- [ТЕКСТ ДЛЯ ЧТЕНИЯ]:
Но мы убедительнейше просим г-на Сазонова поторопиться успокоить и Грецию, и Сербию относительно наших намерений и настоять на прекращении концентрации их войск и вообще тех их действий, которые могут иметь роковые для всех балканских народов последствия.

Гешов.

Прибавлю здесь же, что через месяц после отправки этой телеграммы мы согласились, по совету г-на Сазонова, на то, чтобы я встретился с г-ном Пашичем. Эта встреча состоялась 19 мая. Я прежде всего настаивал на обнародовании наших соглашений с сербами, чтобы просветить общественное мнение в Сербии, введенное в заблуждение нарочно распространяемыми, заведомо неверными сведениями. Сербия отказалась выполнить это мое желание. О пересмотре договора при встрече не было сказано ни слова. По вопросу об этом пересмотре [392] Болгария ответила нотой от 5-го и меморандумом от 12 июня, часть коего помещена в конце настоящей книги. А вот и русские и румынские документы, о которых я говорил выше и которые я взял из русской Оранжевой Книги (№ 131, 135, 140, 141, 148, 160, 161, 163, 166, 181, 233, 235, 241 и 253) и из румынской Зеленой Книги (№ 107, 116, 130, 134 и 137).

Министр иностранных дел

посланнику в Белграде

С.-Петербург, 3 декабря 1912 г.

- [ЗАДАНИЕ]: Какого числа, согласно тексту для чтения, состоялась встреча с г-ном Пашичем? Записи для работы не понадобятся.

- [ВЫДЕРЖКА ИЗ ЗАПИСЕЙ]:
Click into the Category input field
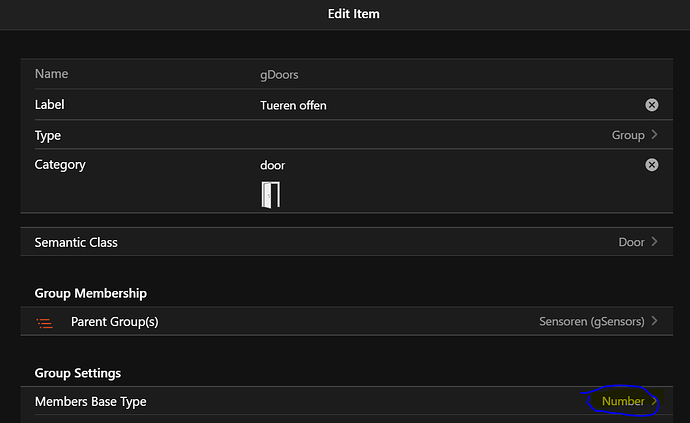Screen dimensions: 690x423 pyautogui.click(x=440, y=165)
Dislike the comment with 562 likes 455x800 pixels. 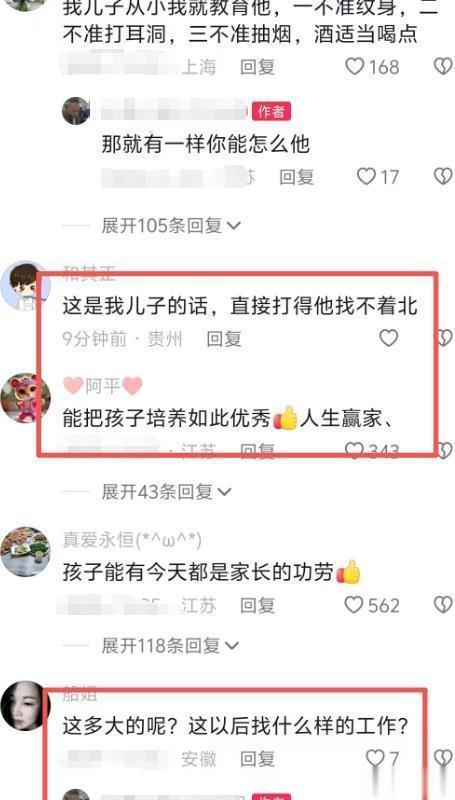(x=443, y=605)
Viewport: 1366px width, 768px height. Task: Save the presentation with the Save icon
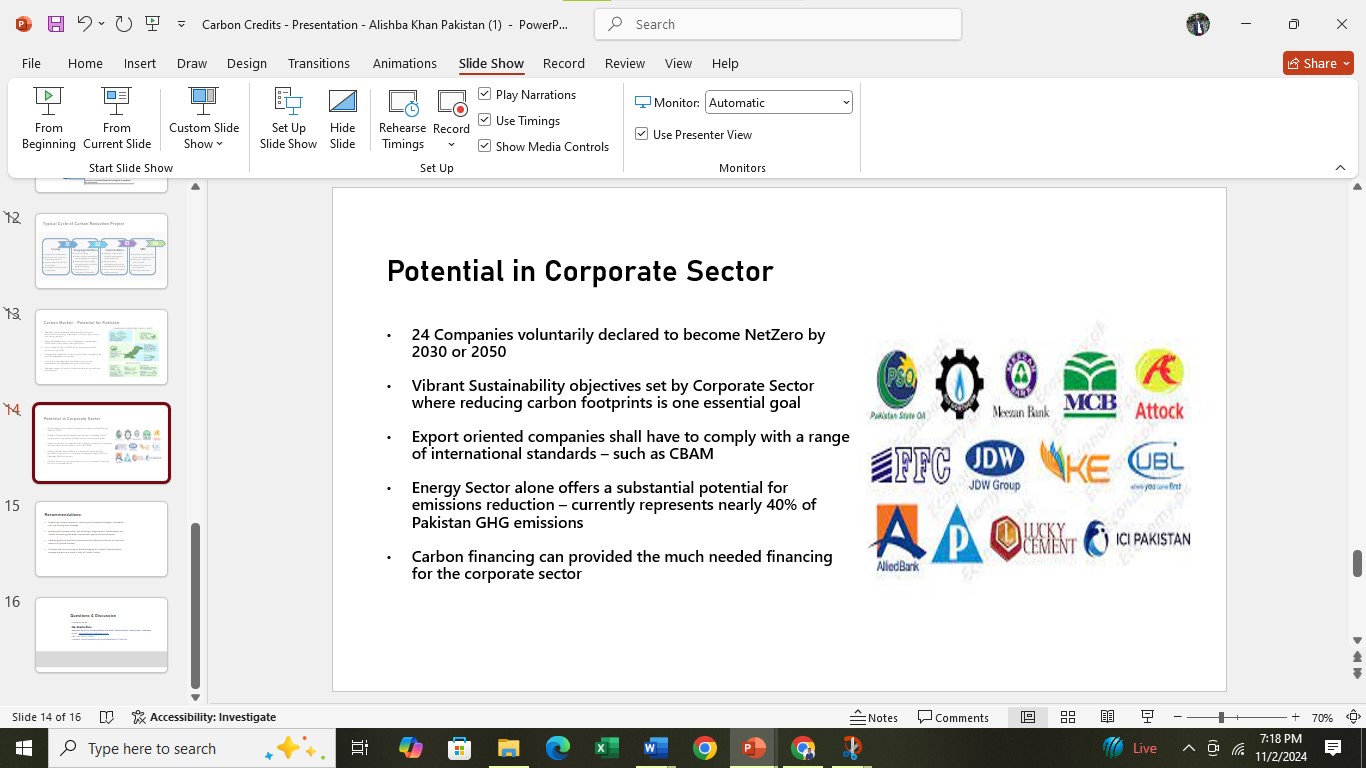click(56, 24)
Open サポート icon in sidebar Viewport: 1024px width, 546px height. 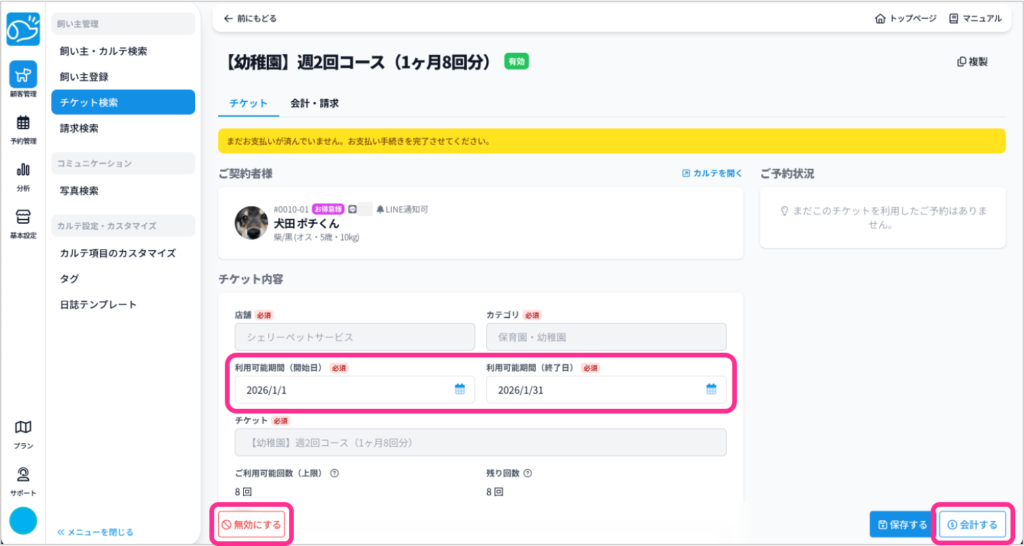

- [ОТВЕТ]: Встреча состоялась 19 мая.